Out of the nine NCAA qualifiers, only Erekson placed higher than he was forecast to be, and he took fourth as the seventh-seeded heavyweight.
Seniors Charlie Falck and Alex Tsirtsis lost out in the second day of competition, as did junior Jay Borschel — an All-American a year ago for the Hawkeyes at 174.
Fourth-seeded Daniel Dennis ultimately ended his junior season on a 9-8 loss to Boise State’s No. 5 seed Andrew Hochstrasser in the 133-pound quarterfinals. Yes, he finished seventh technically on a win, but I doubt Dennis will remember his last bout as being a default.
I will stick up for Brent Metcalf, though. He deserves to be lionized for what he did — or intentionally did not do — to Darrion Caldwell at the end of that finals match because I absolutely have zero tolerance for showboats.
Caldwell is like a younger, more immature East-Coast version of Floyd Mayweather Jr.
His backflip in the final seconds wasn’t an irrepressible burst of emotion. It was an arrogant and childish display from someone who really wouldn’t of had any business being in the championship round if Penn State junior Bubba Jenkins wouldn’t have disgracefully given in so early in the tournament.
Millions of Americans watching ESPN’s live coverage of the NCAA finals (and the more than 10,000 anti-Iowa fans sitting inside the Scottrade Center) may now think of Metcalf as a poor sport. But my view of him has never been higher.
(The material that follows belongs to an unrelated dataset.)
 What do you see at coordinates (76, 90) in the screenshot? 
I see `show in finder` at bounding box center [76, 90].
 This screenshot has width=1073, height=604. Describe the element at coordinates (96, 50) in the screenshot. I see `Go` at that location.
Metcalf was classlessly taunted on stage and mercilessly booed on his way off on March 21, walking right into the northwest corner tunnel where every Illinois, Oklahoma State, and Nebraska fan let him hear their displeasure.
But he didn’t lower his head or divert his eyes from the hatred. Instead, Metcalf kept his chin pointing skyward as he wore a granite-chisled mask.
He held the expression until he got to the only part of the arena where cameras were prohibited. Then, he broke down.
And it hit me: Everything he had spent all year building — the undefeated record, the 69-match winning streak, possibly capturing a second-straight Dan Hodge trophy, and the aspirations of being a three-time NCAA champion after losing a year of eligibility on a bogus ruling by Virginia Tech — it was all gone at the end of a regrettable seven minutes.
Maybe it’s just me being a college student idolizing an elite collegiate student-athlete from his beloved school, but I can’t help but weep for Metcalf.